# New Blue Marble Breeding Pairs



## GreenTea (Jan 31, 2011)

Hey guys, got some videos here of my two breeding pairs. The girl who is mostly white has stunning sky blue spots, they come out as sort of pale steel though in the video, don't do her any justice at all. I'm planning on spawning both of these pairs after easter weekend 

Video 1

http://s7.photobucket.com/albums/y282/greentea191/Fishy%20guys%20%20gal/?action=view&current=MVI_3662.mp4

Video 2

http://s7.photobucket.com/albums/y282/greentea191/Fishy guys gal/?action=view&current=MVI_3663.mp4


Also, the males in both videos have great fins. The male in video one, his fins are less even and rigid than the male in 2, but they're quite voluminous. Male 2 has absolutely perfect fins, amazing silver eyes, good thick body. He's the livelier of the two as well. I'm trying to decide if I should spawn him with the girl more like in coloration, or the whiter girl. The girl who is more blue has a tiny bit of red wash in her fins, and I love when the bettas are just blue and white, so I'm hoping to eliminate that. Let me know what you think.

Also I apologize for all the random noises, my cat was running around the house, doing her laps. lol


----------



## blueridge (Jul 1, 2011)

Very pretty pairs you have there! Are they related?


----------



## inareverie85 (Apr 18, 2008)

Wow those are beautiful!


----------



## Pewmew (Jul 30, 2011)

:shock::shock:


----------



## Jessicatm137 (Mar 22, 2012)

I love the first male!


----------



## bettalover2033 (Feb 17, 2010)

I have to say they are unlike I have ever seen before!

Were they expensive.


----------



## djembekah (Feb 13, 2012)

how lovely!!!


----------



## bettasusa (Nov 1, 2011)

Very Nice! I wonder if A La Mode will get more blue and if one of these resulting spawn would go good with him?


----------



## GreenTea (Jan 31, 2011)

Who's A La Mode?  Have any photos to post of him or her?

Who do you guys think I should spawn with who? Initially I was thinking two lighter colors with lighter, darker blue with darker male, as they are paired in the video. However, perhaps pairing the mostly white female with the marbled royal blue/steel male will produce more variety in the fry? What do you guys think?

The darker marbled male is larger and livelier, although slightly less aggressive, than the lighter male with blue eyes.

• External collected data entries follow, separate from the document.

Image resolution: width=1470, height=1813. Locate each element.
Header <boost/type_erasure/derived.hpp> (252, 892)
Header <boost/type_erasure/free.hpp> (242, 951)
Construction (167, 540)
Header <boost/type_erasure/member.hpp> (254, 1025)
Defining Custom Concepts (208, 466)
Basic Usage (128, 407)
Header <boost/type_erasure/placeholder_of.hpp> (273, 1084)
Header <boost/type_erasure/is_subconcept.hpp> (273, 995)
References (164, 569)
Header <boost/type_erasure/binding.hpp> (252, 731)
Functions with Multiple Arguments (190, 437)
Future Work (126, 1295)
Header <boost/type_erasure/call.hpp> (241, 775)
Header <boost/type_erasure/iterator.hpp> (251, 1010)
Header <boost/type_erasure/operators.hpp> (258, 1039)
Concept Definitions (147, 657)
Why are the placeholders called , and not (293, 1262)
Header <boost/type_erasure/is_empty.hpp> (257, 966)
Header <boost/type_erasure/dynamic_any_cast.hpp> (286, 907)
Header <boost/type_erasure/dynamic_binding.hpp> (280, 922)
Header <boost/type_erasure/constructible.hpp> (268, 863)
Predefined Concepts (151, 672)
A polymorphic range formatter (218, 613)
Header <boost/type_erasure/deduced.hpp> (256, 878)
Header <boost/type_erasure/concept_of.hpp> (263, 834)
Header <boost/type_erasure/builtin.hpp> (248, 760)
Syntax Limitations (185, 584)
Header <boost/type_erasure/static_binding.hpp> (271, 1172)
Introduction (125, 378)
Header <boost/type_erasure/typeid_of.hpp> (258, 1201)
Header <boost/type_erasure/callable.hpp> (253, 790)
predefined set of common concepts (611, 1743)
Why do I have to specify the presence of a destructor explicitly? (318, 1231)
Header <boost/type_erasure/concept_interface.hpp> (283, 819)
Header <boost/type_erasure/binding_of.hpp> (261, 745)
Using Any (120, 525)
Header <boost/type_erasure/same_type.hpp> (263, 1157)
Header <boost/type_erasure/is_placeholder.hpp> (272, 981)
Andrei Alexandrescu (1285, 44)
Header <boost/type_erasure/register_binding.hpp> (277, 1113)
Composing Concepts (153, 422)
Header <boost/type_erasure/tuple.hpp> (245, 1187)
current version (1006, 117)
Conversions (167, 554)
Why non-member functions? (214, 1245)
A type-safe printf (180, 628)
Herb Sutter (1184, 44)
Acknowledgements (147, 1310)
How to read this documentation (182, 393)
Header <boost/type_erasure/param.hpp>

I absolutely LOVE both of the females. They are stunning to me every time I look at them. I'm considering keeping them separate from my sorority just to keep their fins perfect.. Also thinking about spawning the male with both females and raising those spawns together because he has better finnage. Thoughts on this? I was thinking I could split a 20 gallon.

Thank you for the compliments everyone, and BL2033 they were $105 for the 4 fish - so about 26 dollars each. The first male, the lighter one with blue eyes, originally sold for over 100 on AB but the buyer didn't pay up, so I got him


----------



## Tikibirds (May 26, 2011)

Oooh, I like the guy in the 1st vid. :-D


----------



## betta lover1507 (Aug 6, 2011)

there beautiful i love the 2nd girl


----------



## bettalover2033 (Feb 17, 2010)

That's amazing. They look like they were painted or photoshopped. They are amazing!
_Posted via Mobile Device_


----------